**BRIEF**
Continue the passage below on lowliness of mind and counting others better, picking up after its last sentence.

**EXTRACT**
So the fact that even a good civil government is not competent to outlaw greed does not mean that no entity is competent to deal with it. The family and church must deal with it, and civil government must resist temptations to this vice itself. At the same time, all these governments—family, church, and state—need to stay in their assigned lane. The striving and vainglory that Paul prohibits here should be addressed, mortified, and disciplined in the appropriate places. The first would be in the realm of self-government, then in the family as you are teaching your children, and then in the church as we don’t put up with ecclesiastical showboating, and then in the state as we remember the distinction between sins and crimes.  

Better How?

In our text, the word “better” is a rendering of hyperecho. What does lowliness of mind require of us in this? Remember we are trying to “build” the mind of Christ, which cannot be done out of two-by-fours. We tend to read the English here as requiring us to believe that the other person is better at doing whatever it is we might be comparing, which is obviously crazy. Having run into this superficial roadblock, we dismiss the entire problem from our minds because we assume it is “not realistic.” But this is dangerous.

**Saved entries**
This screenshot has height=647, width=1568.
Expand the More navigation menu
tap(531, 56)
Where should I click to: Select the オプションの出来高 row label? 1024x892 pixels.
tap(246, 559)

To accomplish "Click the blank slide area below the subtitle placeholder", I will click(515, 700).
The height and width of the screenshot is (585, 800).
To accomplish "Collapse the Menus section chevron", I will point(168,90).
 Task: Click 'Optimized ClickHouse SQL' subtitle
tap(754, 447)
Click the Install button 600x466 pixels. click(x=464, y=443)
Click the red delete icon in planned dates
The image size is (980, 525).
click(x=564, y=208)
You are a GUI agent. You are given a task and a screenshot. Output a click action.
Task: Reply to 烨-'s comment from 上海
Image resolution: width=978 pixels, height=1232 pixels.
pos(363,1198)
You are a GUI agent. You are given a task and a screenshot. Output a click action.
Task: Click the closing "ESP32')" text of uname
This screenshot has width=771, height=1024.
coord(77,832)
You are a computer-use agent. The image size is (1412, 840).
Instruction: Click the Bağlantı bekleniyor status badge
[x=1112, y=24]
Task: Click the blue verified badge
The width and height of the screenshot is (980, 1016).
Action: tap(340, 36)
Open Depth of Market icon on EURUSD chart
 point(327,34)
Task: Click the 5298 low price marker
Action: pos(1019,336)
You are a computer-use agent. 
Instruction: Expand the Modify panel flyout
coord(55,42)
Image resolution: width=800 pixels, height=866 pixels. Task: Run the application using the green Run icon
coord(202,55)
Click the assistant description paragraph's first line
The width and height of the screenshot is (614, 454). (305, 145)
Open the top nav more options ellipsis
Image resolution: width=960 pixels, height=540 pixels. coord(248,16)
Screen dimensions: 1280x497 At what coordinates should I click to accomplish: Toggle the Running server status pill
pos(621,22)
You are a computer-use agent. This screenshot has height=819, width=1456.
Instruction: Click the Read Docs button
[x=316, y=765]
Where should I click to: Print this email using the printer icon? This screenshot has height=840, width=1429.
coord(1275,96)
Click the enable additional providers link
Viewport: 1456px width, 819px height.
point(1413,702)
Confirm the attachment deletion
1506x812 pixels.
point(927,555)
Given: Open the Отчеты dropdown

**TASK OUTPUT**
The word hyperecho can also be rendered as “to be above, to stand out.” That does not make the other person automatically right, or superior in his abilities. If someone is teaching piano lessons, a humble teacher does not need to pretend that the student is a better piano player than she is. That would be absurd. But humility still requires something of her.

Remember that the one we are imitating in this is the Lord Jesus—when He became a man, He did so because He believed we were “better” (in this sense) than He was. This obviously has to means the sense of “more important, more valued.” Jesus did not die for us because we were better than He was in some moral sense, or with regard to our abilities. He died for us because He loved us more than He loved His own life. So the issue is humility and love, and nothing in this requires us to embrace absurdities.

Bearing Burdens

Now our task is to learn how to bear our own burden (providing for our own family, meeting our own responsibilities) at the same time we are careful to bear one another’s burdens (holding to a true fellowship of goods). The early Christians kept their own property (Acts 5:4) and they held all things in common (Acts 4:32-33). Here are a few basic principles as we pursue the mind of Christ, as we long for “great grace to be upon us all.”

Make sure you deal first with desire and envy, which run down the middle of every human heart. Deal with all the big problems there first. And don’t think that thirty seconds reflection or mere intellectual assent is going to do the trick. Mortify envy. Learn to hate it like nothing else.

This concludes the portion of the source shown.